HP-EDS: It’s About The Clouds, Baby!

Updated: With the Microsoft-Yahoo battle fading from the dynamic random memories of our over stimulated brains, it is time to turn our attention to Hewlett-Packard’s $12 billion $13.9 billion deal to acquire EDS, a services giant in its own right. The news was announced this morning. HP will purchase EDS at a price of $25 per share.

This indeed is the real thing: both companies have confirmed their talks and perhaps their seriousness. HP-EDS pairing will go down as one of the more significant developments of 2008, and its impact will be felt for years to come.

“I see it as an attempt by HP to really go head-to-head with IBM in a much more meaningful way, especially in technology services and IT outsourcing,” Dana Stiffler, research director at AMR Research told Computerworld. I think there is more to this deal than just old-fashioned outsourcing, and competing with IBM.

Typically, such a major deal means two things: Either the buyer has some issues with his current business, or he wants to make a big bet on the future. In case of HP CEO Mark Hurd, it might be a bit of both. There is only so much market share HP can carve out when it comes to printers and computers. More importantly, HP seems to be realizing that the future is about on-demand infrastructure. EDS brings to the table about 100 data centers around the planet.

Not everyone agrees with HP’s decision to buy EDS and get big fast. Forrester analyst Paul Roehrig is in that camp. Vinnie “Deal Architect” Mirchandani is someone I immensely respect and he brings up a very valid point when he writes:

But EDS is not Accenture or PwC (which IBM acquired) or TCS or Infosys. Its major strength is still in infrastructure outsourcing (though it has been growing its application and BPO capabilities nicely). HP’s outsourcing is similarly more skewed towards infrastructure. So, it is a scale play. But the timing is risky because infrastructure outsourcing is being challenged by data center consolidations, a secular decline in processing, storage and network charges and emergence of utility and cloud computing models.

Records supplied:
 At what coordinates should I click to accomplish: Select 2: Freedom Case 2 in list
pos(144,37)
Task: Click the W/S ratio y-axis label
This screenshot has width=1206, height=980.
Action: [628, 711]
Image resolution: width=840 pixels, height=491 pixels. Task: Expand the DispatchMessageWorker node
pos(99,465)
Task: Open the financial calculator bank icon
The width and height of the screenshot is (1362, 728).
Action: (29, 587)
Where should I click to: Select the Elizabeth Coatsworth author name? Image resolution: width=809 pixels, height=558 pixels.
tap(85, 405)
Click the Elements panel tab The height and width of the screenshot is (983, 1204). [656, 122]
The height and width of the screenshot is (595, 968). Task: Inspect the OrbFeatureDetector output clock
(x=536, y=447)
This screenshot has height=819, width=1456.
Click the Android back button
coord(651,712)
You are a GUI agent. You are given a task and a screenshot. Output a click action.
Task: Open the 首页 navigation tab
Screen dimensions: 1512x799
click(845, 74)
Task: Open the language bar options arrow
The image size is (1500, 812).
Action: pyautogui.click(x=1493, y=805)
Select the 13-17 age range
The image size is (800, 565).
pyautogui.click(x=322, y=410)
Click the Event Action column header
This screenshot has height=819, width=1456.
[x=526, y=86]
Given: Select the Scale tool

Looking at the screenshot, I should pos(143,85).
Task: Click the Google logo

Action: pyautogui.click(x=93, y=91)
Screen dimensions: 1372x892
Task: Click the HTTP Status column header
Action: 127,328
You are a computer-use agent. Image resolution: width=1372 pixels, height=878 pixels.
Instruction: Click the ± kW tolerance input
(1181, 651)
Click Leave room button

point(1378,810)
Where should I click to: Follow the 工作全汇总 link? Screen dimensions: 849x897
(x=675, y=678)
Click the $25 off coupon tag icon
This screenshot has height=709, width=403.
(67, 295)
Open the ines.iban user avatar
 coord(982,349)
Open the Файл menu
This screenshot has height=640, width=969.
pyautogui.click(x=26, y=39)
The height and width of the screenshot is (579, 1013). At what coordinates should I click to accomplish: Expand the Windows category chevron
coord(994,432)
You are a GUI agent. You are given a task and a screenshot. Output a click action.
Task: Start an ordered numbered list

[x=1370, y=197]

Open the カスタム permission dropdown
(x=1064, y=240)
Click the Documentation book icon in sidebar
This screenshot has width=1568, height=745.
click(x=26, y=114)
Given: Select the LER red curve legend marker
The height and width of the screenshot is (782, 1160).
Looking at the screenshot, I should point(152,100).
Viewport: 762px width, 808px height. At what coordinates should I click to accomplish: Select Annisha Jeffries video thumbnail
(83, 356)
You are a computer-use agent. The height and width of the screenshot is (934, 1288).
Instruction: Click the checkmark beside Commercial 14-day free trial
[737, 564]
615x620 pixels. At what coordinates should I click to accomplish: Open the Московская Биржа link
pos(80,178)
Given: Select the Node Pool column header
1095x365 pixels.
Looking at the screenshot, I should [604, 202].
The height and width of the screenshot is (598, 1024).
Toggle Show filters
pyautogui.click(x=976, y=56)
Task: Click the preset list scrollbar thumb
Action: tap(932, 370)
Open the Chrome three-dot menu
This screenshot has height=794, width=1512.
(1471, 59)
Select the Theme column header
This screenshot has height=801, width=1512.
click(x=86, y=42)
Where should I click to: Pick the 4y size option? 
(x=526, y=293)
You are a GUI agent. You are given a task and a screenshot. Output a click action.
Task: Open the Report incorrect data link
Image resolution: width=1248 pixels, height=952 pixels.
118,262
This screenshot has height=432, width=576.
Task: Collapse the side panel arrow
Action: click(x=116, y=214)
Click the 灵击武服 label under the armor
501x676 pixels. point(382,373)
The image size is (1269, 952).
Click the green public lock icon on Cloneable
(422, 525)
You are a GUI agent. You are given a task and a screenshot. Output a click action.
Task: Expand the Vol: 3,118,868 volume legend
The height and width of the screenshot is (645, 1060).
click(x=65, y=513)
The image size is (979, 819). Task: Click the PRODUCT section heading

Request A:
Answer these questions using the article on HP's purchase of EDS:
(i) What price per share will HP pay for EDS?
(ii) Where is Dana Stiffler a research director?
(iii) About how many data centers does EDS bring to the deal?
Request B:
Continue the article on HP's purchase of EDS after its last sentence.

Right answer A:
(i) $25 per share
(ii) AMR Research
(iii) About 100

Right answer B:
However, I am taking a slightly more optimistic view of this deal, pointing out that this is HP’s bet on those very same trends — utility and cloud computing. HP might have finally realized that the future is about offering hardware as a service. Lets look at some of the recent developments

  • HP bought EYP Mission Critical Facilities. John McCain, senior vice president and general manager, HP Services, at the time of the deal remarked: “Acquiring EYP Mission Critical Facilities boosts HP’s ability to help customers transform their data centers and build dynamic computing environments from the ground up.” (via Rich Miller.)
  • HP bought Opsware, a data center automation software company started by Marc Andreessen, for $1.6 billion in July 2007.
  • In March 2008, HP announced its data center-as-a-service initiative, targeting large companies.
  • Yesterday, The Times of London reported that HP is close to buying 24 data centers currently owned by British Telecom in Europe for about $3 billion. The Times report says BT will provide Internet bandwidth, networks and remote access to HP, an area where the Silicon Valley-based giant isn’t that strong.

If you plot the EDS bid against these four recent developments, it is not that difficult to postulate that HP is building its own cloud focused on large global companies. Going further, I would channel something Vinnie says in his post.

HP’s hardware business has seen significant success in a number of emerging economies — running that infrastructure as a service does offer some unique opportunities.

I think this is a good point: Even though it’s growing fast, BRIC Bloc remains reticent to spend big dollars on infrastructure. Offering infrastructure-as-a-service to Indian telecoms or Chinese automakers of Brazilian biofuel companies is a much easier proposition then making them spend millions of dollars on blade servers, storage systems and networking devices.

Update#2: My favorite writer/thinker/troublemaker Nick Carr disagrees with me thesis about HP & the Cloud. He believes that this is a backward looking move:

an acquisition aimed at boosting profitability through consolidation and cost reduction in a mature business. The transition to the cloud will, for big companies, be a slow one, and there will continue to be much money made in running client-server infrastructures for many years.

Nick might be right, but in reality as he argues in his book, Big Switch (have you read it yet?), the world is going the way of the cloud, and even a company as stodgy as HP realizes that it has to transition to the future.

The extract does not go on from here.